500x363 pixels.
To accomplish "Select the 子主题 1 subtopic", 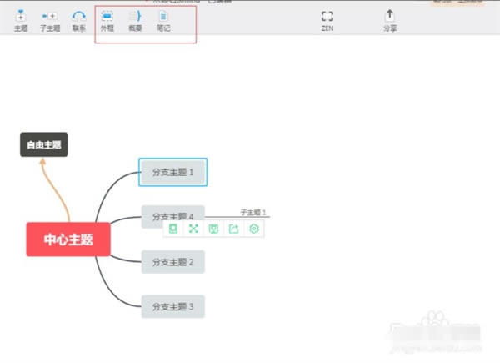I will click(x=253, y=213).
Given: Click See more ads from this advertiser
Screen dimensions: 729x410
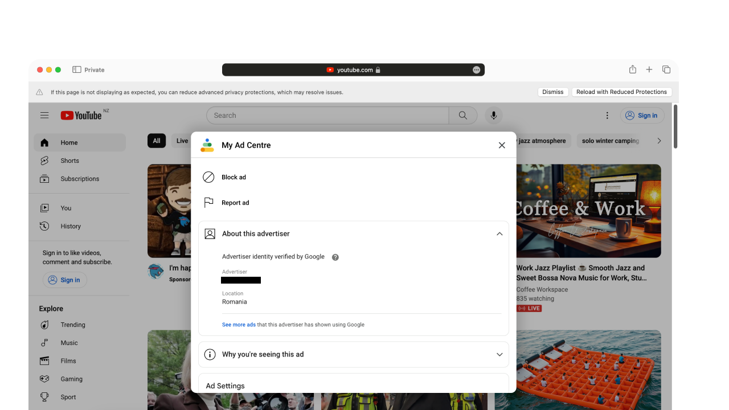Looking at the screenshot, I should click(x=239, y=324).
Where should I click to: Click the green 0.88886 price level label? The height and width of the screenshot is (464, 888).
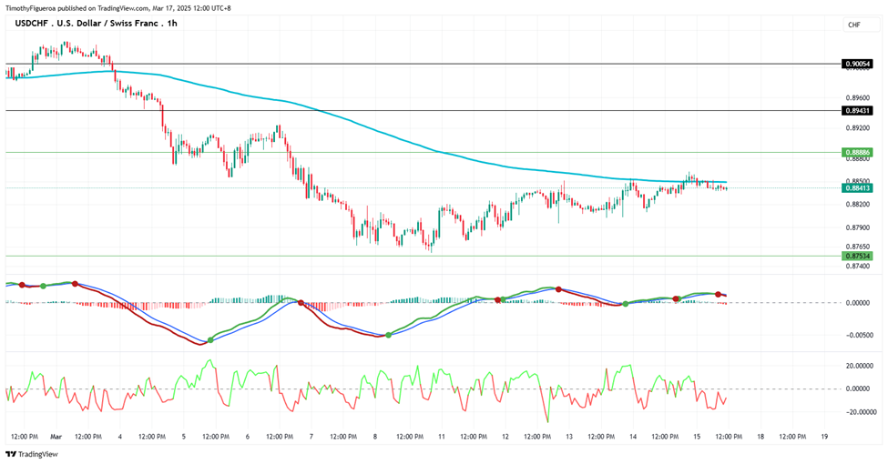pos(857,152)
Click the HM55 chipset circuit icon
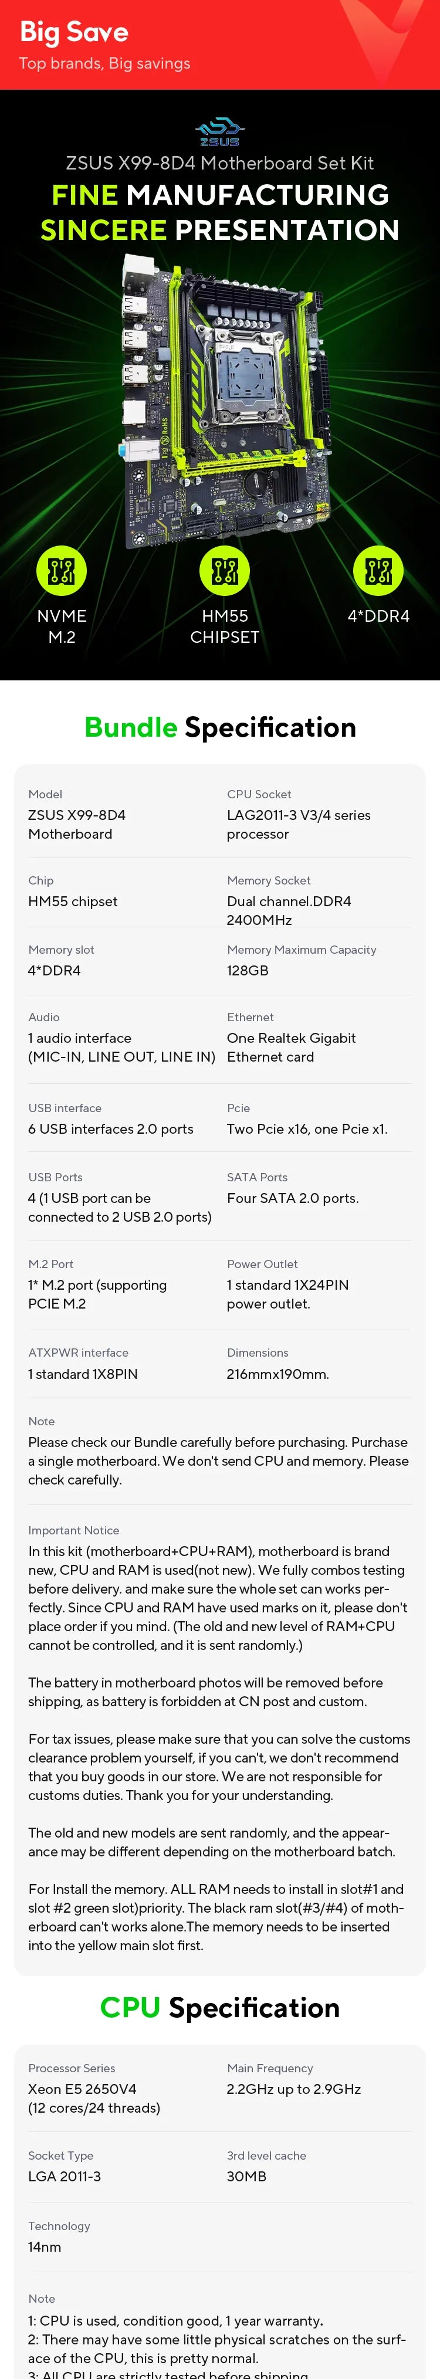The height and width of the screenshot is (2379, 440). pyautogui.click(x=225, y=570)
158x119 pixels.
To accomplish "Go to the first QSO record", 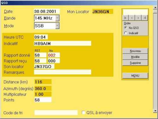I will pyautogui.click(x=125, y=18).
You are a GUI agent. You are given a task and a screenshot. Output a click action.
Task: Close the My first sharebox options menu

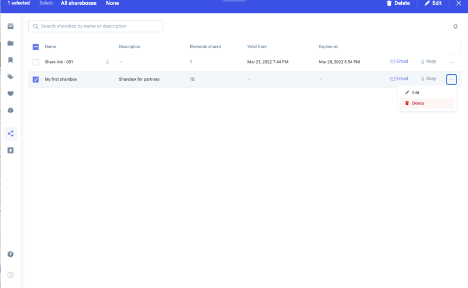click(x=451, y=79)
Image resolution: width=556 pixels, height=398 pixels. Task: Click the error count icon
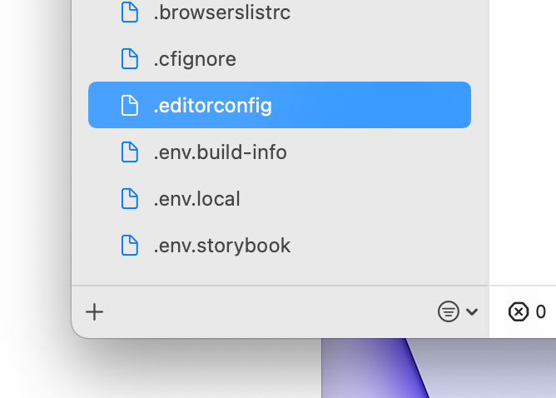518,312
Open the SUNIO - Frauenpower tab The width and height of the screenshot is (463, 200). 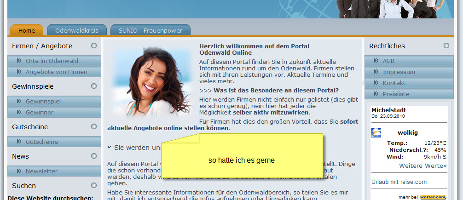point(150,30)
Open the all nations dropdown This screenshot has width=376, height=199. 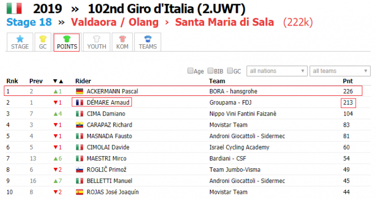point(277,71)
====
**TASK OBJECTIVE**
Reproduce exactly the lines of the data above that run from the line with "Screen dimensions: 729x410" down to the line with "158x119 pixels.", both ends included. Pictures do not belong in the copy.

**OUTPUT**
Screen dimensions: 729x410
Looking at the screenshot, I should click(x=239, y=324).
Where should I click to: Click the green 0.88886 price level label? The height and width of the screenshot is (464, 888).
pos(857,152)
Click the HM55 chipset circuit icon
The height and width of the screenshot is (2379, 440). pyautogui.click(x=225, y=570)
158x119 pixels.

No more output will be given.